▶ **What to do**: Output the entire listing that follows verbatim.

▶ **Records for processing**:

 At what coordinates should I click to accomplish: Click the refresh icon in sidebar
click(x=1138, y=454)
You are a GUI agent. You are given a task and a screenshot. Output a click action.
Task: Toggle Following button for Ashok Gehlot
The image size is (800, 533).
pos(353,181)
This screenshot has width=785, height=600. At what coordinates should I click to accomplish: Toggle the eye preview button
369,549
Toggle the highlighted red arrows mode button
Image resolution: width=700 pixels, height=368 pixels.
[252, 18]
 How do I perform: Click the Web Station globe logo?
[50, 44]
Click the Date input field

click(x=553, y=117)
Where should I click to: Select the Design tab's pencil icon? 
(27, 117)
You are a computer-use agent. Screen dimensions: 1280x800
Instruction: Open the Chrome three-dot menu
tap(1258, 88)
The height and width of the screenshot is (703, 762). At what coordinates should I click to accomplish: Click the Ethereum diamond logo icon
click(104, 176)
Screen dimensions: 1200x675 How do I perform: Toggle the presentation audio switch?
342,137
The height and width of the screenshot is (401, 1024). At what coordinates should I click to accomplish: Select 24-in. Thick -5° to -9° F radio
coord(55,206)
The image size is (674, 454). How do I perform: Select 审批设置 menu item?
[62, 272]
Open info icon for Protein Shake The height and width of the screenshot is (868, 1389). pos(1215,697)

▶ **Output for this task**:
 At what coordinates should I click to accomplish: Click the refresh icon in sidebar
click(x=1138, y=454)
You are a GUI agent. You are given a task and a screenshot. Output a click action.
Task: Toggle Following button for Ashok Gehlot
The image size is (800, 533).
pos(353,181)
This screenshot has width=785, height=600. At what coordinates should I click to accomplish: Toggle the eye preview button
369,549
Toggle the highlighted red arrows mode button
Image resolution: width=700 pixels, height=368 pixels.
[252, 18]
 How do I perform: Click the Web Station globe logo?
[50, 44]
Click the Date input field

click(x=553, y=117)
Where should I click to: Select the Design tab's pencil icon? 
(27, 117)
You are a computer-use agent. Screen dimensions: 1280x800
Instruction: Open the Chrome three-dot menu
tap(1258, 88)
The height and width of the screenshot is (703, 762). At what coordinates should I click to accomplish: Click the Ethereum diamond logo icon
click(104, 176)
Screen dimensions: 1200x675 How do I perform: Toggle the presentation audio switch?
342,137
The height and width of the screenshot is (401, 1024). At what coordinates should I click to accomplish: Select 24-in. Thick -5° to -9° F radio
coord(55,206)
The image size is (674, 454). How do I perform: Select 审批设置 menu item?
[62, 272]
Open info icon for Protein Shake The height and width of the screenshot is (868, 1389). pos(1215,697)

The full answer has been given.